Howard se quitó las gafas. Se tocó la frente; tenía la tez de un blanco lechoso.
– Debes creerme -dijo-. En ningún momento, jamás pensé que esto pudiera hacer daño a nadie. Y menos a Sharon. -Se dejó caer en una silla-. Ni, que Dios me perdone, a ti.
– Alguien te presionó, ¿verdad, Howard? -Kate se le acercó y se arrodilló delante de él-. Te prometo que nunca volverás a saber de mí. Pero, por favor, tienes que decirme la verdad.
– La verdad -replicó el contable sonriendo débilmente- no es para nada la que tú crees, Kate.
– Pues dímela. Acabo de enterrar a mi madre, Howard. -Kate nunca había estado tan decidida-. Esto tiene que acabarse, ahora.
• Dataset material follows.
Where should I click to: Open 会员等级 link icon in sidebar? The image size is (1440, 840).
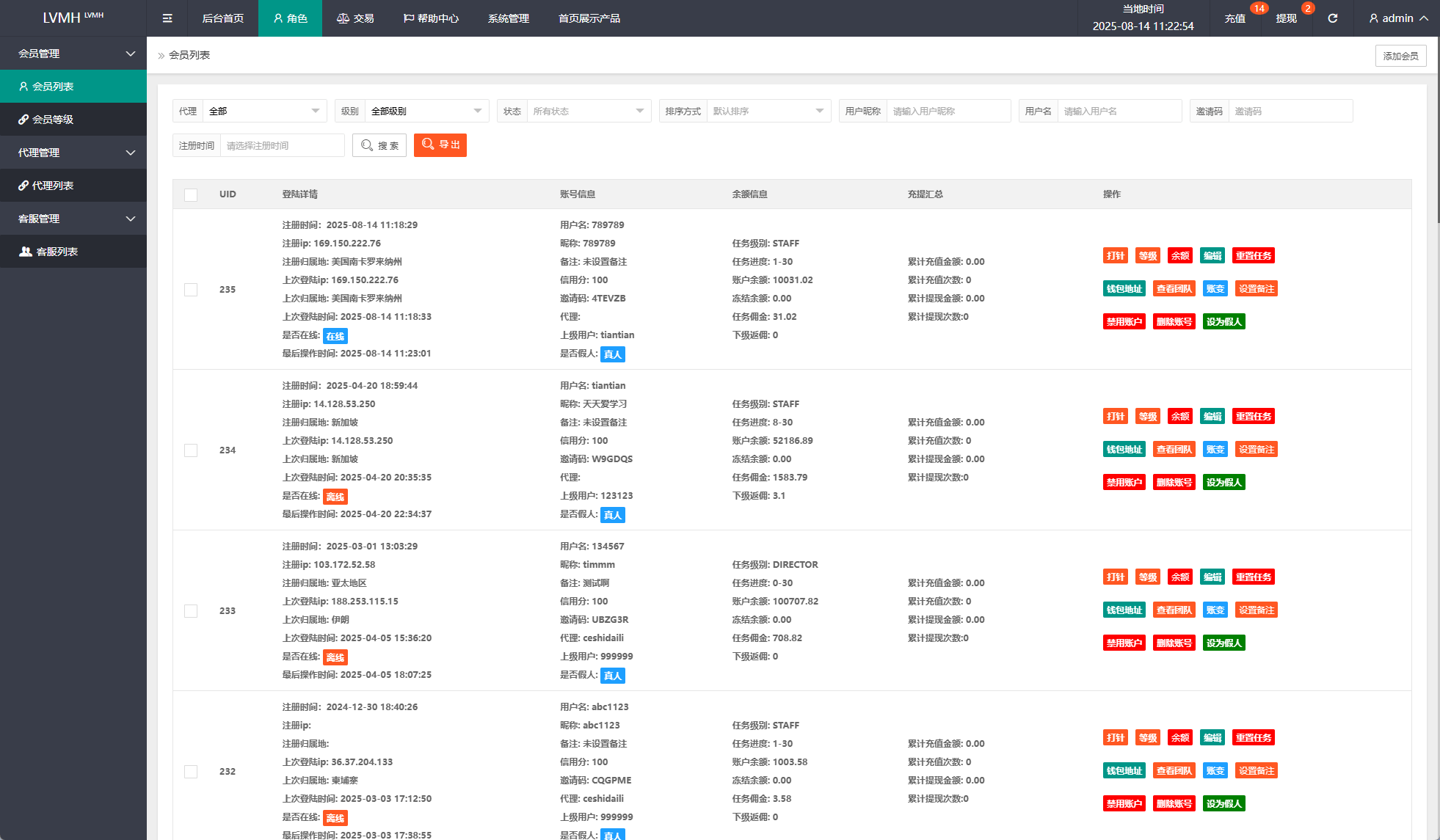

– Te dije que no te metieras, ¿verdad? Te dije que era algo que no te convenía saber. ¡A eso nos dedicábamos! Manejábamos dinero para los colombianos, Kate, los amigos de tu padre. Así es como pagasteis la casa, los coches de lujo. ¿Crees que fui desleal? Quería a tu padre, Kate. Hubiera hecho cualquier cosa por él. -Apretó los labios y asintió-. Y lo hice.
– ¿Qué quieres decir con que lo hiciste, Howard? ¿Quién te pagó para que lo delataras? Tienes que decírmelo, Howard. ¿Quién?
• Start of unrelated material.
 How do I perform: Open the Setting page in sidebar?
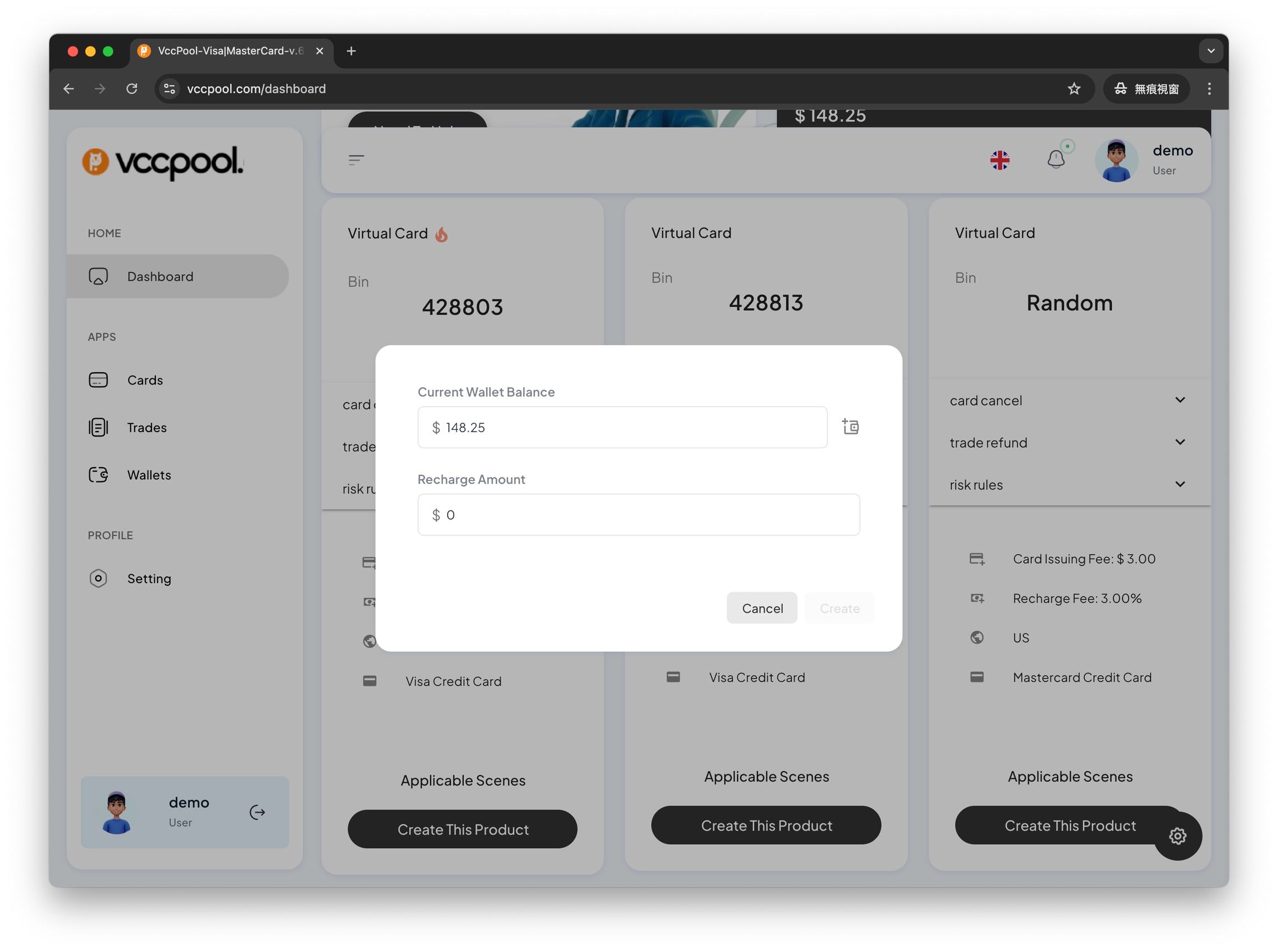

Cuando contestó, fue como si se le estrellara encima un meteoro a velocidad inimaginable, un mundo que acababa con un destello y otro que se erguía en medio de la desolación, estallando ante sus ojos.
– Ben. -El contable levantó la mirada, con los ojos llorosos y muy abiertos-. Ben me ordenó que fuera al FBI. Sí que me pagaron: tu padre, Kate.
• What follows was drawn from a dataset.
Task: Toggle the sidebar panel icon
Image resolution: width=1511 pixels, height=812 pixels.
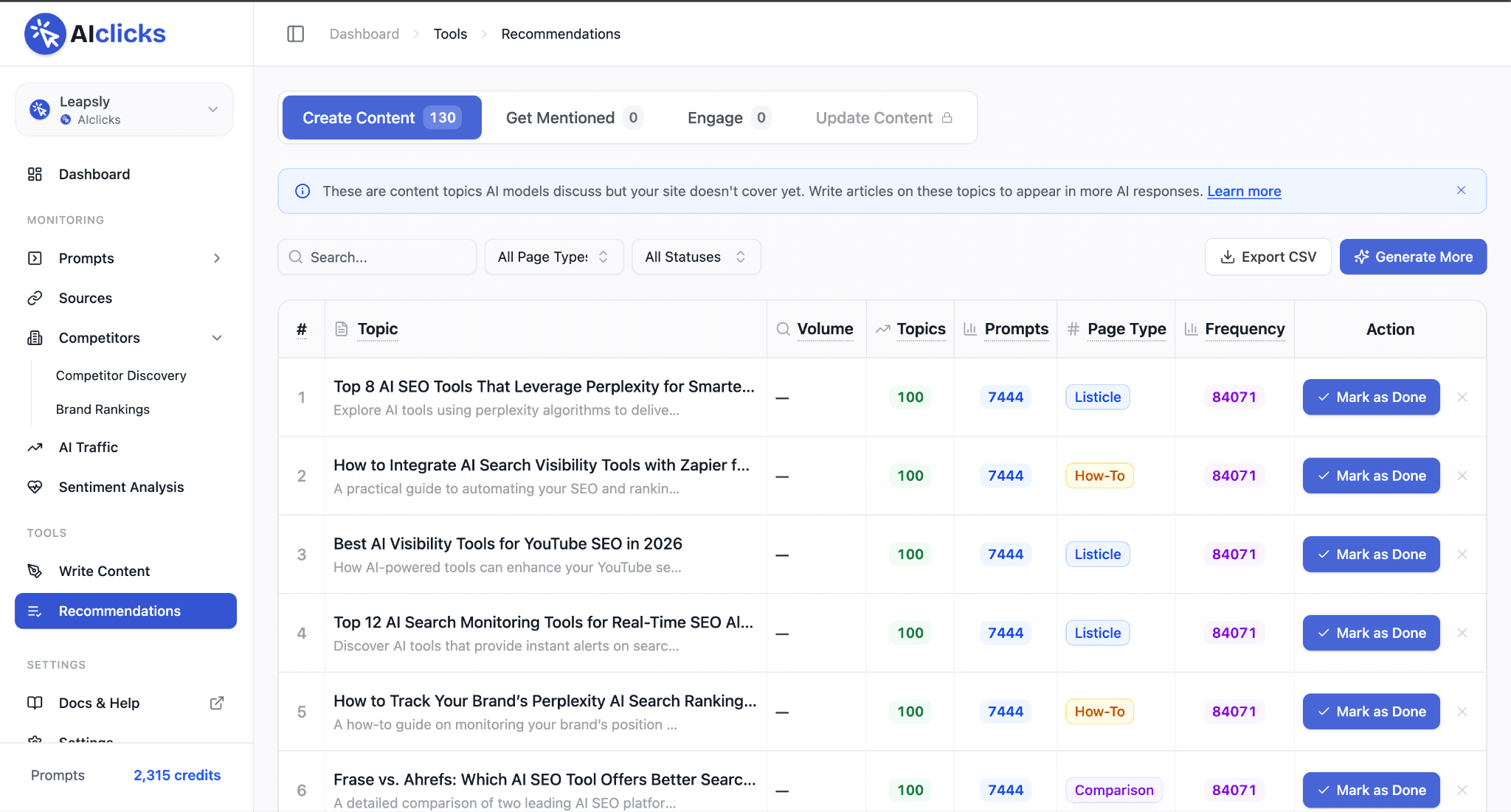Action: click(295, 34)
Kate recordó la escena en el largo viaje que la llevó de vuelta a la ciudad. En medio del traqueteo del vagón de la línea de ferrocarriles de Long Island y la masa de pasajeros anónimos, las palabras de Howard le ardían en la cabeza como restos de un naufragio en llamas.
«Sí que me pagaron: tu padre, Kate.»
Le pagó para que filtrara información al FBI, para que lo denunciara. ¿Por qué? ¿Por qué iba a querer su padre destrozar su propia vida, las vidas de quienes quería? ¿Por qué iba a querer que lo encarcelaran, testificar, tener que esconderse? ¿Cómo podía Kate desenterrar quién era él, por qué había hecho eso, de qué era capaz, a partir de todo aquel confuso rompecabezas en que se había convertido su propia vida?
La voz le llegó desde el fondo de la memoria. Una escena lejana a la que no había vuelto desde que era niña. La voz de su madre, desesperada y confusa, por encima del traqueteo del tren, hizo estremecer y temblar a Kate, incluso ahora.
– Tienes que elegir, Ben. ¡Ya!
¿Por qué recuperaba eso ahora? Lo único que quería era encontrar un sentido a lo que Howard le había dicho.
¿Por qué ahora?
Se vio a sí misma en el recuerdo. Tendría cuatro o cinco años. Era en la vieja casa de Harrison. Se había despertado en mitad de la noche. Había oído voces. Voces enfadadas. Salió de la cama a hurtadillas y fue hasta el rellano donde acababan las escaleras.
Eran sus padres. Estaban discutiendo, y cada palabra la sobresaltaba. Estaba algo asustada. Sus padres nunca discutían. ¿Por qué estaban tan enfadados?
Kate se sentó. Ahora podía distinguir sus voces perfectamente. Envuelto en la neblina de los años, le vino todo a la memoria. Sus padres estaban en la sala de estar. Su madre estaba disgustada, contenía las lágrimas. Su padre gritaba. Nunca antes lo había oído hablar así. Se acercó más al pasamanos. Ahora lo oía claramente, en el tren.